Silvestri was convinced Goodenowe could cure her ALS. In one text to her brother, she wrote, “He is such a sweet man. How could I not be healed?”
Fewer than four months after arriving at his Moose Jaw facility, Silvestri died from late-stage ALS — a disease that causes gradual muscle loss. As her health deteriorated, she was unable to get a feeding tube installed at the Moose Jaw hospital because her American insurance company wouldn’t pay the bill.
She had to rent her own ambulance, borrow some medical equipment and find an American hospital to do the surgery. She ended up dying alone in a Montana hospital, concluding she was the victim of “false hope.”
Her story led to Saskatchewan politicians calling for a series of investigations.
Goodenowe’s letter to supporters takes particular aim at the NDP, saying it has engaged in “grandstanding.” It also includes a link to a 30-minute video responding to CBC’s story. In the video, he touted the financial and employment benefits of his health centre, and called on the public to take political action.

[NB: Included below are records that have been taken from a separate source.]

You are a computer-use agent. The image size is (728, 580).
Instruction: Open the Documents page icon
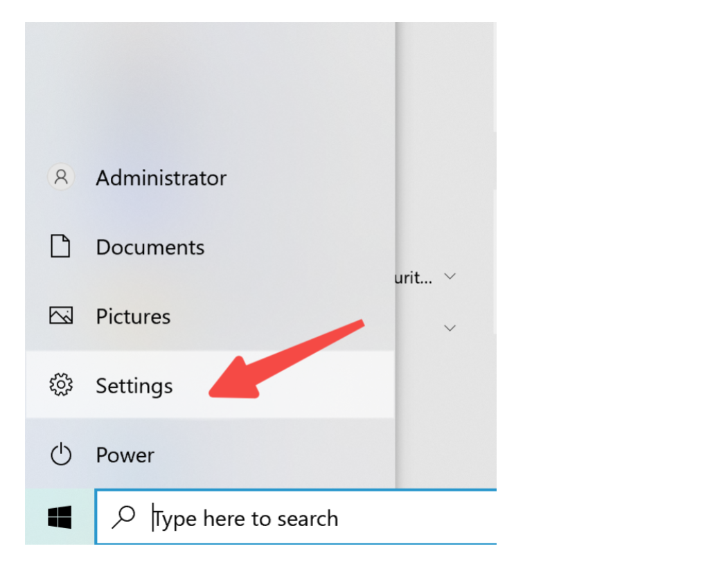pos(60,246)
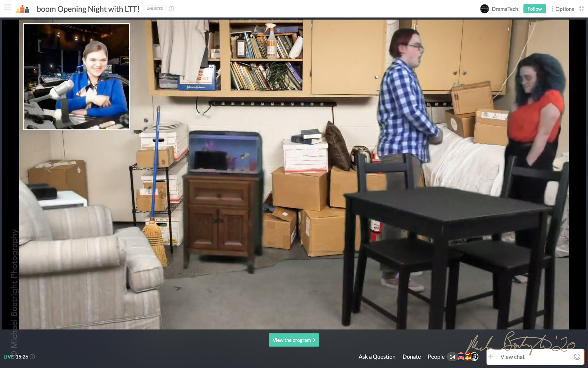Screen dimensions: 588x368
Task: Open the Options dropdown menu
Action: click(562, 9)
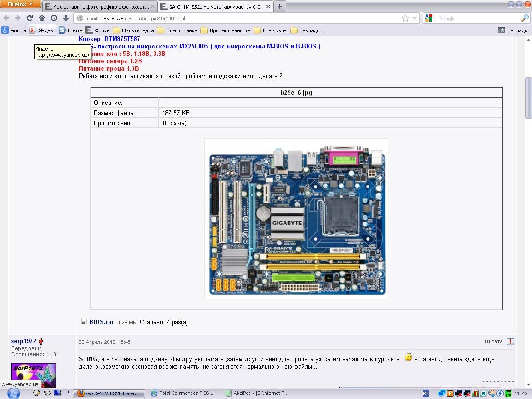Bookmark this page with the star icon
Viewport: 532px width, 399px height.
(405, 18)
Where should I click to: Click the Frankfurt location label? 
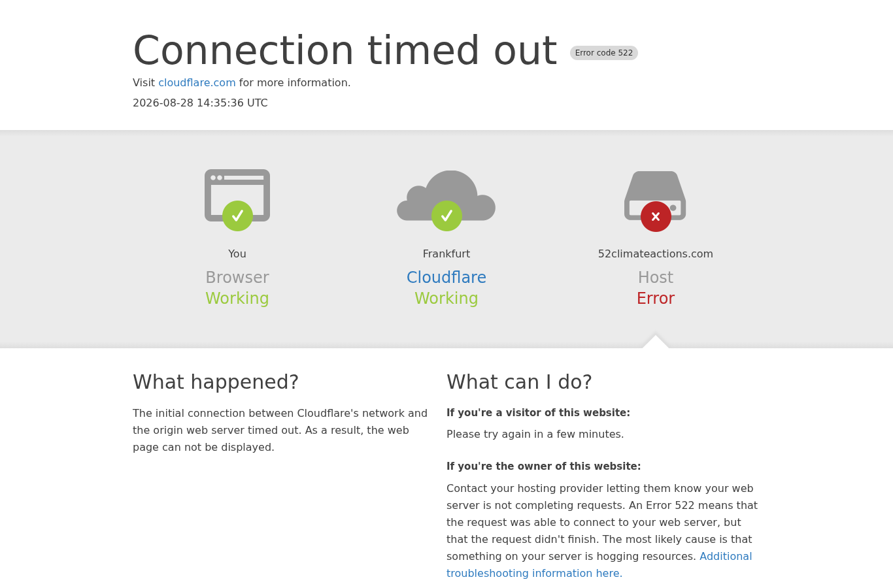[447, 254]
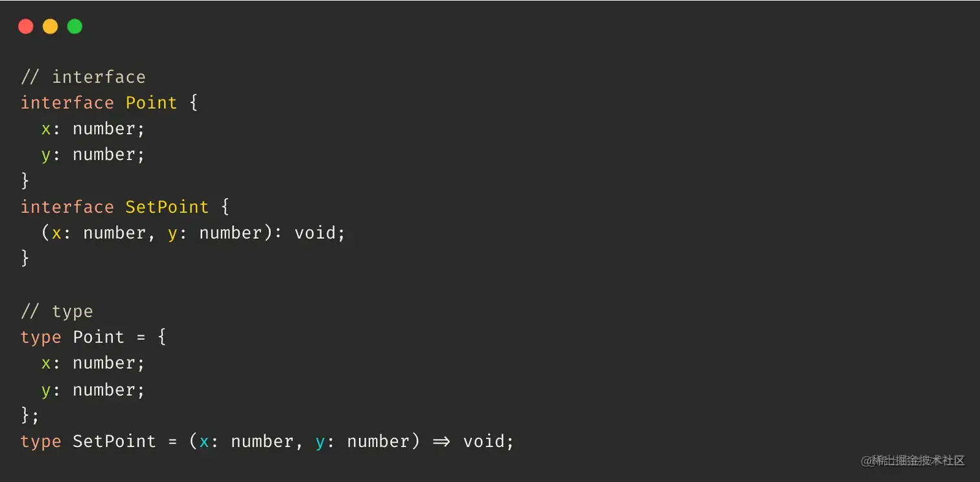Click the yellow minimize window dot
Viewport: 980px width, 482px height.
click(50, 27)
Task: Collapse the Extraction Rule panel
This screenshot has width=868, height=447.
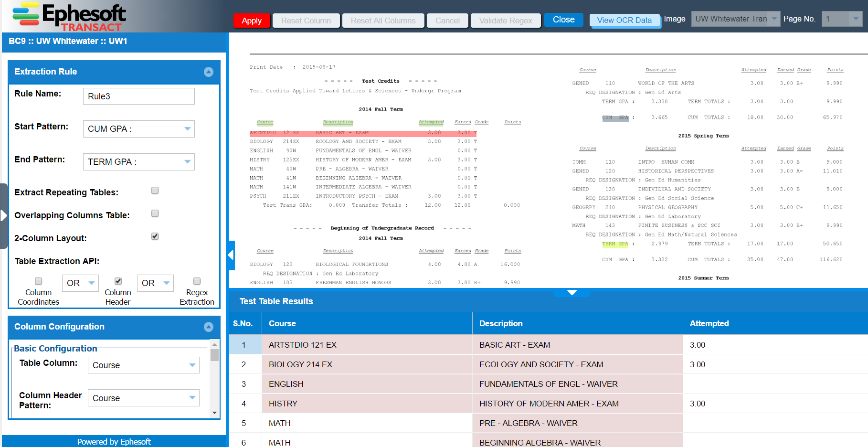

“I urge all of you to contact your elected officials,” he said in his video. “It’s not acceptable behaviour from the CBC. It’s not acceptable behaviour from the NDP party.”
Goodenowe didn’t stop there. He also alleged there’s a wider “coordinated ‘shock and awe’ attack” underway.
“It has now come to our attention that these attacks may be coordinated by the ALS drug industry and the ALS association,” he wrote in an email entitled Love Diffuses Hate, sent to “friends, practitioners, clients and residents of Moose Jaw.”
Those bodies, Goodenowe says, are trying to get the provincial government to pay for a new ALS drug in Saskatchewan “and to set up an ALS clinical trial centre” in the province. He notes that CBC Saskatchewan recently did an interview about an ongoing Canadian clinical trial.
“We have been singled out as a direct threat to the ALS drug industry,” he concludes.
Denis Simard, executive director of the ALS Society of Saskatchewan, said that while he has no direct interaction with drug companies, his organization routinely asks the Saskatchewan government to pay for all drugs approved by Health Canada that may help ALS patients here.